SOURCE TEXT:
Google Groups no longer supports new Usenet posts or subscriptions. Historical content remains viewable.
Dismiss

Perl or Sed?

324 views
Skip to first unread message

Jay Sherman

unread,
Nov 21, 1994, 3:22:41 PM11/21/94
to
Here's a quick example that should do what you want:

#--------------------- cut here -------------------------------------------
#!/bin/ksh
# Replaces more than one space between words with one, and puts two spaces on
# the end of each line. * selects every file in that dir, so watch out where
# you test it.
for file in *
do
cat $file | sed "s/ */ /g" | awk '{print $0" "}' > /tmp/file.tmp
cat /tmp/file.tmp > $file
done
#--------------------- cut here -------------------------------------------

Randal L. Schwartz

unread,
Nov 22, 1994, 9:37:02 PM11/22/94
to

Yes, it's that time of the week again. This week's winner of my
frequently awarded "useless use of cat award" goes to jay, as in:

>>>>> "Jay" == Jay Sherman <usai...@dawn.mmm.com> writes:

Jay> Here's a quick example that should do what you want:
Jay> #--------------------- cut here -------------------------------------------
Jay> #!/bin/ksh
Jay> # Replaces more than one space between words with one, and puts two spaces on
Jay> # the end of each line. * selects every file in that dir, so watch out where
Jay> # you test it.
Jay> for file in *
Jay> do
Jay> cat $file | sed "s/ */ /g" | awk '{print $0" "}' > /tmp/file.tmp

This one here. sed can read $file just fine.

Jay> cat /tmp/file.tmp > $file
Jay> done
Jay> #--------------------- cut here -------------------------------------------

Remember.... "cat something | blah blah" is almost always not needed.

Just another Unix hacker (since 1977),
--
Name: Randal L. Schwartz / Stonehenge Consulting Services (503)777-0095
Keywords: Perl training, UNIX[tm] consulting, video production, skiing, flying
Email: <mer...@stonehenge.com> Snail: (Call) PGP-Key: (finger mer...@ora.com)
Phrase: "Welcome to Portland, Oregon ... home of the California Raisins!"

Lance F. Larsen-HO-77163U(MT4973)0000

unread,
Nov 23, 1994, 1:17:18 PM11/23/94
to
In article <MERLYN.94N...@linda.teleport.com>,

Randal L. Schwartz <mer...@stonehenge.com> wrote:
>
>Remember.... "cat something | blah blah" is almost always not needed.

INFORMATION PROVIDED:
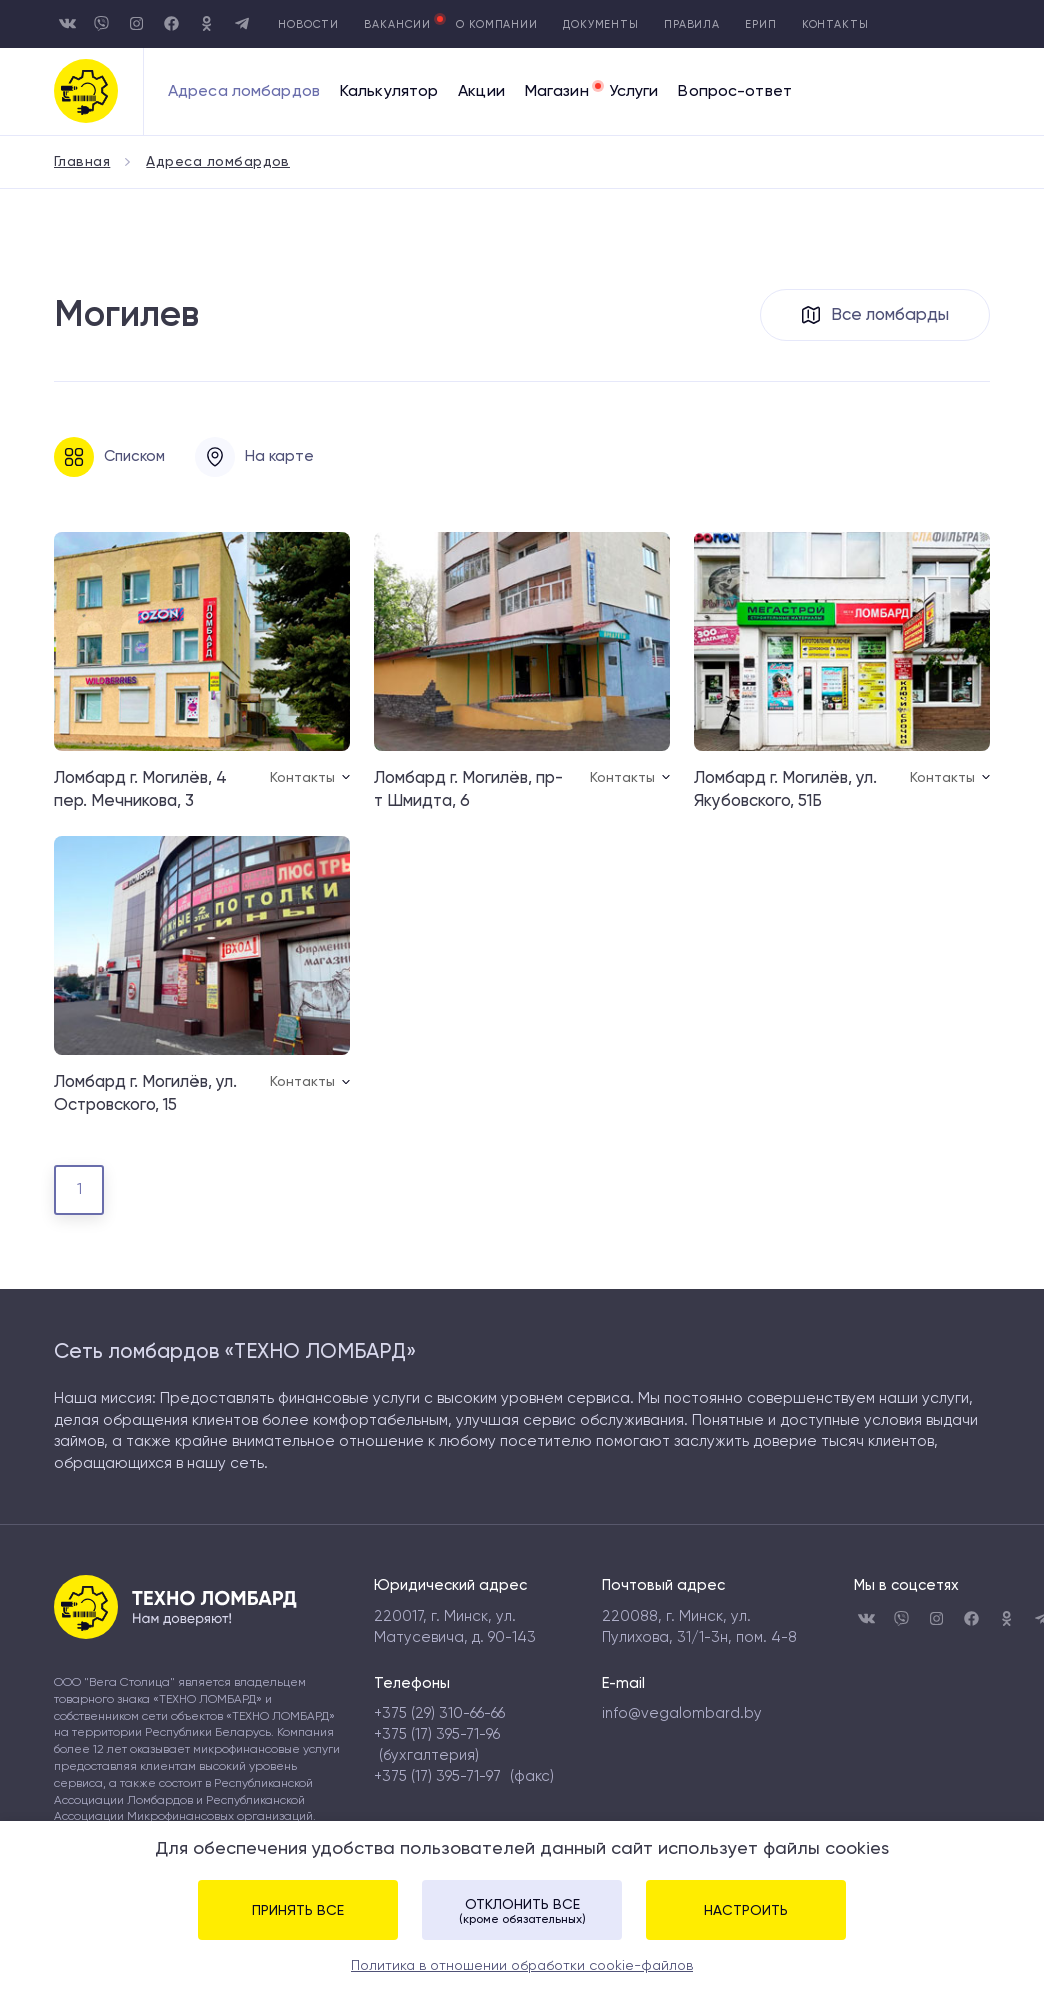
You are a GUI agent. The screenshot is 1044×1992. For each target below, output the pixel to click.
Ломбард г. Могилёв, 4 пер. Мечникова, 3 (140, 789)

SET TASKS:
1 - From the Usenet thread, copy the stretch from "Just another Unix" through "PGP-Key: (finger mer...@ora.com)".
2 - Answer these questions using the Usenet thread:
(a) Which shell does the script in the first post name on its opening line?
(b) What award does Randal L. Schwartz give to Jay?
(c) According to Schwartz's reply, which program can read $file without help?

TASK-BY-TASK ANSWERS:
1 -
Just another Unix hacker (since 1977),
--
Name: Randal L. Schwartz / Stonehenge Consulting Services (503)777-0095
Keywords: Perl training, UNIX[tm] consulting, video production, skiing, flying
Email: <mer...@stonehenge.com> Snail: (Call) PGP-Key: (finger mer...@ora.com)

2 -
(a) /bin/ksh
(b) The "useless use of cat award"
(c) sed